GIVEN EXERCISE A: Copy out every line of the records from the one containing "Where should I click to: Click the external-link" down to the one containing "[x=888, y=194]", both included, and nothing else.

SOURCE EXTRACT:
On the evening of June 10th, having been home from Air Assault for less than 2 days, I hit the road for 10 weeks as a digital nomad. My friend Evan, who’s traveling with me through this summer, had one last class session to attend at the University of Pittsburgh. From there, we left for Soflete Headquarters in Hillsborough. Brian and Doug, the guys behind and in front of the camera, gave us a rundown on our equipment for a few hours. Then they sent us on our way with camera gear, an outline of who we were to visit, and some gas money.
Our first scheduled stop was with Anthony Radetic. Anthony is currently a professional racer for Sea-Doo, after time in the Army as a Green Beret. An accident while attending flight school left him without the use of his legs. His racing career takes him all over the world, from his home in Alabama to Portugal and India. He’s still a relative newcomer to the sport, only having started within the past 7 years.
When we arrived in Florida,we had no idea what we had gotten ourselves into. Neither of us had any experience in motorsports at all. The only thing I knew about engines was how to change my oil. We immediately jumped in to help unload the trailer just enough to create a sleeping space on the floor, which was highly preferred to the front seat of my RAV4. Then we slapped down some backpacking mattresses and went to bed before a long day of racing.
Morning came early. We unloaded the ski out of the trailer with a 1,000cc ATV (this was the first time I'd ever driven an ATV). We surprisingly managed to get all the equipment out onto the beach without crashing into any cars or pedestrians. The amateur races were before Anthony's, and the shoreline was crawling with fans and other racers. A manatee in the water on the island actually delayed the race indefinitely. When it was finally time to get Anthony in the water for his race, it was a mad dash to get him set, followed by 30 minutes of racers zipping around the water at 70mph. Anthony’s cousin Eddie livestreamed the race and filled me in on the meanings of the different flags race officials waved. With the length of the course and the speed of the riders, it’s nearly impossible to determine who's in what place. Anthony found out that evening when the results were posted, that he'd achieved his goal.

RECORDS SUPPLIED:

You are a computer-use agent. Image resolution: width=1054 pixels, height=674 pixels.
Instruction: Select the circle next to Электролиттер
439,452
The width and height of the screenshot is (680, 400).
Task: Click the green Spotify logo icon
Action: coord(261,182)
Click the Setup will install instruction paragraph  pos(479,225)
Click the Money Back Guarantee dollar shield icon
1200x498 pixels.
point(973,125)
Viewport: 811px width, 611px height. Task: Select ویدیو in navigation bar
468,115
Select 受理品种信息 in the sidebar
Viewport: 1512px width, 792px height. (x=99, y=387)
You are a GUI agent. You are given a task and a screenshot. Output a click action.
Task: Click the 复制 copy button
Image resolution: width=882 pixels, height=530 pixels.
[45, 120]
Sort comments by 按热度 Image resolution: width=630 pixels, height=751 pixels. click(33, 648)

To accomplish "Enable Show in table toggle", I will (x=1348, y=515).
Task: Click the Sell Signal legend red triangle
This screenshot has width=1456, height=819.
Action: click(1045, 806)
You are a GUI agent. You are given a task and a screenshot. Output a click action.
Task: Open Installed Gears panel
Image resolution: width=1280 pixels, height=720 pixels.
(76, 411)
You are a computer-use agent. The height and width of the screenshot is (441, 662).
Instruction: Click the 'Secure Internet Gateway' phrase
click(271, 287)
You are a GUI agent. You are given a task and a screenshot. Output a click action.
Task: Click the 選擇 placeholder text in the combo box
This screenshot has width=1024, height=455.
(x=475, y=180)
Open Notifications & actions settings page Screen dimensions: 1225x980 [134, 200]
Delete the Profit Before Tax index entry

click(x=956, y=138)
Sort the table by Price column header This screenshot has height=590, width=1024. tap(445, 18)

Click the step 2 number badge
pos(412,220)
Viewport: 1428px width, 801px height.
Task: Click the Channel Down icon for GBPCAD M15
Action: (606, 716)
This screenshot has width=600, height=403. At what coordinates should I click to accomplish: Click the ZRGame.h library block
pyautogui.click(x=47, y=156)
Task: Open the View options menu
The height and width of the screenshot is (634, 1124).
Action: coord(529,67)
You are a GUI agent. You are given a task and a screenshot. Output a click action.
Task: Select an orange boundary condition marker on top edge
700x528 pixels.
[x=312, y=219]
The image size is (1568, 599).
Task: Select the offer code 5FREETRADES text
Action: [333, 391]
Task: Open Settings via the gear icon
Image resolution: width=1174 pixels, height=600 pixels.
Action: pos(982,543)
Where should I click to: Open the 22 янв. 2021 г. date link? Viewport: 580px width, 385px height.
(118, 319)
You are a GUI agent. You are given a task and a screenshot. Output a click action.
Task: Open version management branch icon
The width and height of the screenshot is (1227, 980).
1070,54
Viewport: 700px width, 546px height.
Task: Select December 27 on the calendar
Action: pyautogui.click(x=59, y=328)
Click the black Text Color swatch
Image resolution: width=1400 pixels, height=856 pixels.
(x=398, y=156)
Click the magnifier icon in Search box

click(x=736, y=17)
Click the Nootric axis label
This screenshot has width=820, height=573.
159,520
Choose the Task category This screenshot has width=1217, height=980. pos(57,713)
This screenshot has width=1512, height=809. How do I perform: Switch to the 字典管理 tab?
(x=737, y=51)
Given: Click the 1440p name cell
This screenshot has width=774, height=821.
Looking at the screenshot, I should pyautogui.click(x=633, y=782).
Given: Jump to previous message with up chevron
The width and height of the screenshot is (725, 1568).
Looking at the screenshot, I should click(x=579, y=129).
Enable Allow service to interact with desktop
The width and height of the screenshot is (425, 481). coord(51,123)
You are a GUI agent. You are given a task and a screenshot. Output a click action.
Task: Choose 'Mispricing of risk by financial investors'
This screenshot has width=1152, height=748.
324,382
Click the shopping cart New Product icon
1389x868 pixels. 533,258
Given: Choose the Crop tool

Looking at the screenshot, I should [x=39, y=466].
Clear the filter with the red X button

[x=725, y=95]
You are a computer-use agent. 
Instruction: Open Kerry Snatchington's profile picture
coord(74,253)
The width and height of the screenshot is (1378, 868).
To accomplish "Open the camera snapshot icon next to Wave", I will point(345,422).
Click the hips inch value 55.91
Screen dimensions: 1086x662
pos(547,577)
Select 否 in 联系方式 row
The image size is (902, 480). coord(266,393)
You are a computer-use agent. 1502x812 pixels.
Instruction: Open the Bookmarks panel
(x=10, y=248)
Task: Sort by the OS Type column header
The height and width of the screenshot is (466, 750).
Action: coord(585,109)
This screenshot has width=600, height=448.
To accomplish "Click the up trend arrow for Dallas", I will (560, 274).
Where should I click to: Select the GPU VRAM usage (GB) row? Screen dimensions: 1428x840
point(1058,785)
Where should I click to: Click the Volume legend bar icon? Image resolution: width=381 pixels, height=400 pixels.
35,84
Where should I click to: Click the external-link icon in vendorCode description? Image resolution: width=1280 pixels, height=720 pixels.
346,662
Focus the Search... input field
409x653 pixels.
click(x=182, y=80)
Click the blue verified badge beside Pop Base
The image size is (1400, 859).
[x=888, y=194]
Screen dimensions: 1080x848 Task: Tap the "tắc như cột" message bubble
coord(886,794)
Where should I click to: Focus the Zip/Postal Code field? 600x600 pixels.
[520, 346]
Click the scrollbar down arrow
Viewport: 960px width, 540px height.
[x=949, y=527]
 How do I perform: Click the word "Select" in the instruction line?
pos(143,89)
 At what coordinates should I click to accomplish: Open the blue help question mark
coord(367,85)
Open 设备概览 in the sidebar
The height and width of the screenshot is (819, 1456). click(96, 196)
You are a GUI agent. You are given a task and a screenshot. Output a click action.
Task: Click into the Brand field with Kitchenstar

GIVEN EXERCISE B:
Answer these from the road-trip account:
(i) Which company does Anthony Radetic race for?
(ii) What delayed the race indefinitely?
(iii) Who livestreamed Anthony's race?

FULL ANSWER A:
Where should I click to: Click the external-link icon in vendorCode description? Image resolution: width=1280 pixels, height=720 pixels.
346,662
Focus the Search... input field
409x653 pixels.
click(x=182, y=80)
Click the blue verified badge beside Pop Base
The image size is (1400, 859).
[x=888, y=194]

FULL ANSWER B:
(i) Sea-Doo
(ii) A manatee in the water on the island
(iii) Anthony's cousin Eddie